Objectives:
A. Write out the stretch of the gradient boosting notebook from "from scipy.optimize import" through "mae = mean_absolute_error(y_true, y_pred)".
B. Continue the gradient boosting notebook from the point where it stops.

Excerpted text:

# Table of Contents
1. [Imports and config](#Imports-and-Config)
2. [Util functions](#Util-functions)
3. [Data prep](#Data-prep)
4. [GD with stumps](#Gradient-boosting-with-stumps)
5. [Results](#Results)

**Note:**
References may not work in Google Colab

# Imports and Config

In [1]:
import os
import kagglehub
from tqdm import tqdm

import numpy as np
import pandas as pd
import plotly.express as px

from sklearn.tree import DecisionTreeRegressor
from sklearn.preprocessing import OneHotEncoder
from sklearn.model_selection import train_test_split
from sklearn.metrics import r2_score, \
    mean_absolute_error, mean_squared_error

from scipy.optimize import minimize_scalar

In [2]:
N_ESTIMATORS = 1000
MAX_DEPTH = 1
LR = 0.1

# Util functions

In [3]:
def eval_regression(y_true, y_pred, dataset=None):
    r2 = r2_score(y_true, y_pred)
    mae = mean_absolute_error(y_true, y_pred)
    mse = mean_squared_error(y_true, y_pred)

    res = {"r2": r2, "mae": mae, "mse": mse}

    if dataset:
        res["dataset"] = dataset

    return res

def estimate_generalization(eval_train, eval_test):
    eval_all = pd.DataFrame([eval_train, eval_test]).set_index("dataset").T
    eval_all["% worse"] = abs(eval_all["train"] - eval_all["test"]) / eval_all["train"] * 100

    eval_all.rename({"dataset":"metric"}, inplace=True)
    return eval_all

# Data prep

In [4]:
path = kagglehub.dataset_download("kumarajarshi/life-expectancy-who")

df = pd.read_csv(os.path.join(path, "Life Expectancy Data.csv"))

Downloading from https://www.kaggle.com/api/v1/datasets/download/kumarajarshi/life-expectancy-who?dataset_version_number=1...


100%|██████████| 119k/119k [00:00<00:00, 38.3MB/s]

Extracting files...





In [5]:
COLS_TO_KEEP = ["Year", "Life expectancy ", "Adult Mortality", " BMI "]
df = df[COLS_TO_KEEP]

df.rename(columns={"Life expectancy ": "Life_expectancy",
                     " BMI ": "BMI"}, inplace=True)
df.dropna(inplace=True)


A value is trying to be set on a copy of a slice from a DataFrame

See the caveats in the documentation: https://pandas.pydata.org/pandas-docs/stable/user_guide/indexing.html#returning-a-view-versus-a-copy
  df.rename(columns={"Life expectancy ": "Life_expectancy",
A value is trying to be set on a copy of a slice from a DataFrame

See the caveats in the documentation: https://pandas.pydata.org/pandas-docs/stable/user_guide/indexing.html#returning-a-view-versus-a-copy
  df.dropna(inplace=True)

Information provided:
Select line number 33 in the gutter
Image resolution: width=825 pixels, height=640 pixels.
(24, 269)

==

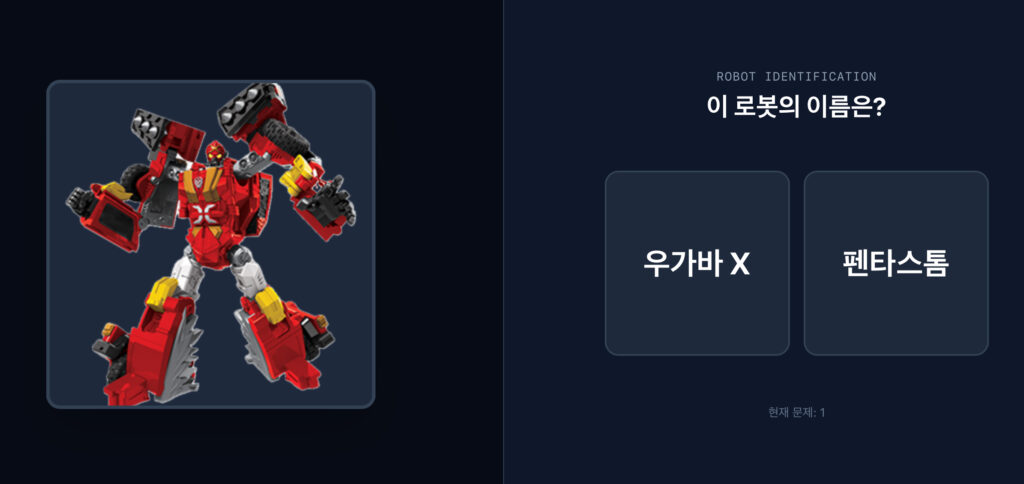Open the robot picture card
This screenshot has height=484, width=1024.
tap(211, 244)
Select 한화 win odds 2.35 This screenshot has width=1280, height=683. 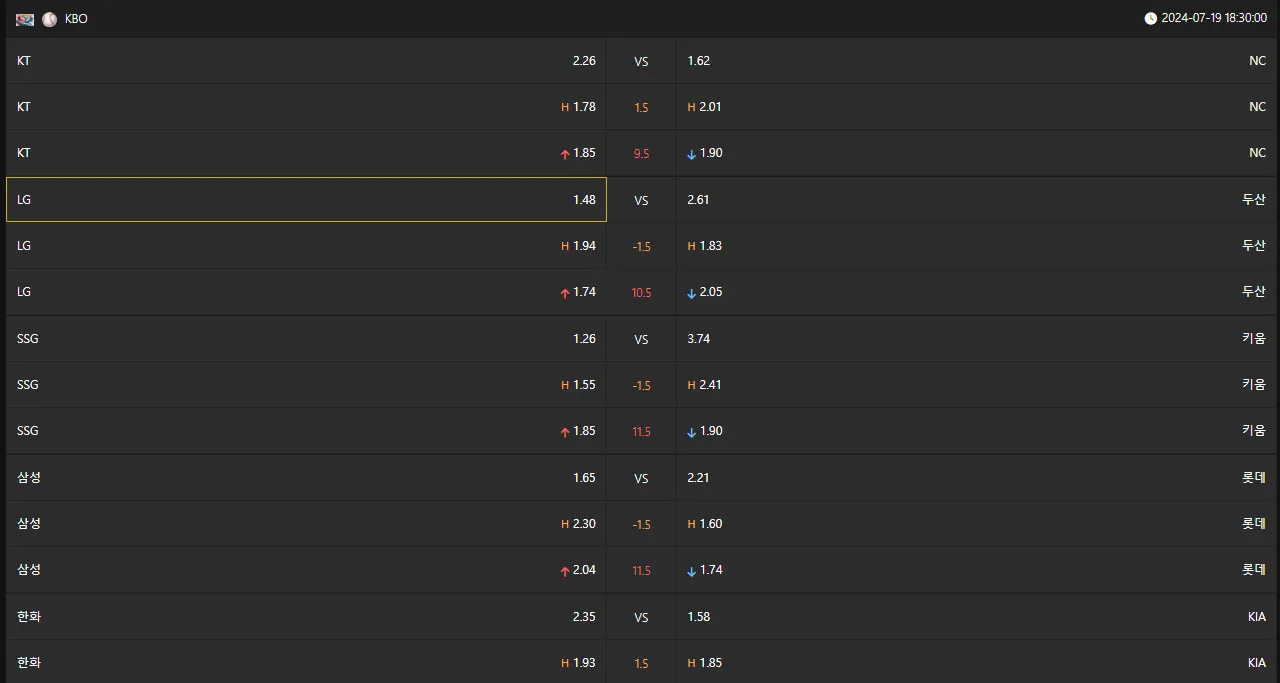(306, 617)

The answers:
A.
from scipy.optimize import minimize_scalar

In [2]:
N_ESTIMATORS = 1000
MAX_DEPTH = 1
LR = 0.1

# Util functions

In [3]:
def eval_regression(y_true, y_pred, dataset=None):
    r2 = r2_score(y_true, y_pred)
    mae = mean_absolute_error(y_true, y_pred)

B.
## Train test split

In [6]:
X_train, X_test, y_train, y_test = train_test_split(
    df.drop(columns=["Life_expectancy"]),
    df["Life_expectancy"],
    test_size=0.2,
    random_state=509
)

# Gradient boosting with stumps

In [7]:
class GradientBoostingWithStumps:
    def __init__(self, max_depth=1, n_estimators=100,
                 learning_rate=0.1, line_search=False,
                 random_state=509):
        self.max_depth = max_depth
        self.n_estimators = n_estimators

        self.learning_rate = learning_rate
        self.line_search = line_search

        self.random_state = random_state

        self.models = []
        self.results = []

        if self.line_search:
            self.alphas = []

    def get_best_alpha(self, f_m_minus_1, residual):
        def obj(lr):
            y_pred_new = f_m_minus_1 + lr * residual
            return mean_squared_error(self.y, y_pred_new)

        res = minimize_scalar(obj, bounds=(-5, 5), method="bounded")
        return res.x

    def fit(self, X, y):
        self.y = y

        y_pred = np.full(y.shape, y.mean())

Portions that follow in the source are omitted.